3.7.1. Background
The Greater Caucasus and the Levant domains are located in the northern and southern forelands of the Pontides-Lesser Caucasus-Elborz and the Taurides-Zagros orogenic systems, respectively. Together these mark the collision zone of the Arabian and African plates with the Eurasian plate that contains a complex array of Paleotethyan and Neotethyan sutures (Stampfli and Borel, 2004). Neogene crustal and lithospheric over-thickening in this collision zone gave rise to the Middle to Late Miocene activation of the NAFZ (Burchfiel et al., 2000; Yilmaz et al., 2000a) and the latest Miocene activation of the EAFZ (Robertson, 2000) and the onset of westward extrusion of Anatolia. During the Late Miocene the sinistral Dead Sea transform fault was activated (Mart et al., 2005), compensating for differential northward movements between the African and Arabian plates, amounting at present to 10 and 20-24 mm/y, respectively (Jiménez-Munt et al., 2003). As westward extrusion of Anatolia apparently did not fully compensate for the Arabia-Eurasia convergence, compressional stresses building up in the Eurasian foreland of the Lesser Caucasus caused inversion of the Mesozoic Greater Caucasus Trough (Nikishin et al., 2001), a process that commenced in the Early Tertiary and that is presently still ongoing.

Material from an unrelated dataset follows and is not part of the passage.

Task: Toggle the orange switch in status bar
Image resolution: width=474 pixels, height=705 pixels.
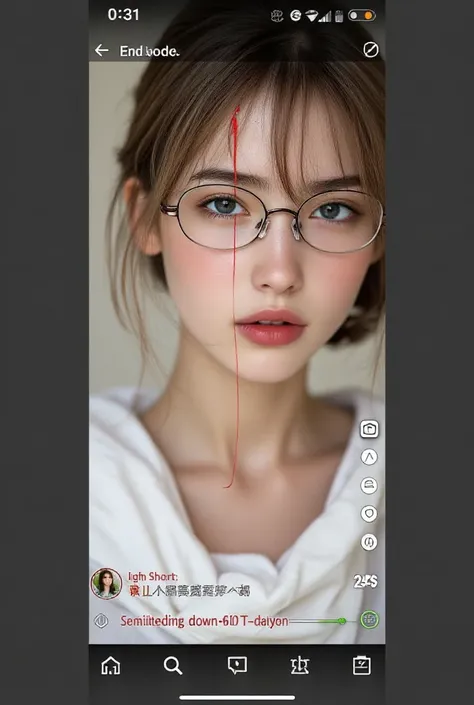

Whilst Mount El’brus of the Greater Caucasus peaks at 5642 m above MSL, the surface of the transtensionally subsiding Dead Sea is located at 417 m below MSL. The Caucasus and Levant natural laboratories address the syn-collisional deformation of foreland areas characterized by contrasting high-level neotectonic activity, namely intraplate mountain building in the Caucasus domain involving a rift-related weakened Late Paleozoic crust, and in the Levant domain wrench-rift dominated deformation of a foreland that consists of old continental cratonic and the Neotethyan oceanic lithosphere of the eastern Mediterranean.